● **What you need to do**: Reproduce the records below word for word, from the line with "Where should I" up to and including the line with "I will point(83,68).".

● **Excerpted records**:
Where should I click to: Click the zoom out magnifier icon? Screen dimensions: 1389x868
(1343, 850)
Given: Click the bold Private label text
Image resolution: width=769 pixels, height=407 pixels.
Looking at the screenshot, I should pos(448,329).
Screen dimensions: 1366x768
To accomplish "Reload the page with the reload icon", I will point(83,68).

---

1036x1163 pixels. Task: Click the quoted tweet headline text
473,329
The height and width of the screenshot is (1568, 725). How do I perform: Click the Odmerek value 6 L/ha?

● **Finished exercise**:
Where should I click to: Click the zoom out magnifier icon? Screen dimensions: 1389x868
(1343, 850)
Given: Click the bold Private label text
Image resolution: width=769 pixels, height=407 pixels.
Looking at the screenshot, I should pos(448,329).
Screen dimensions: 1366x768
To accomplish "Reload the page with the reload icon", I will point(83,68).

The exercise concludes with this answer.